任务要求.
将下列记录中的每一行一字不改地返回。

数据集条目
########################################

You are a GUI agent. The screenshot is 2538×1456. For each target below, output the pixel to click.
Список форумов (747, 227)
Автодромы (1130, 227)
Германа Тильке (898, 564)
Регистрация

########################################

完整答案.
You are a GUI agent. The screenshot is 2538×1456. For each target below, output the pixel to click.
Список форумов (747, 227)
Автодромы (1130, 227)
Германа Тильке (898, 564)
Регистрация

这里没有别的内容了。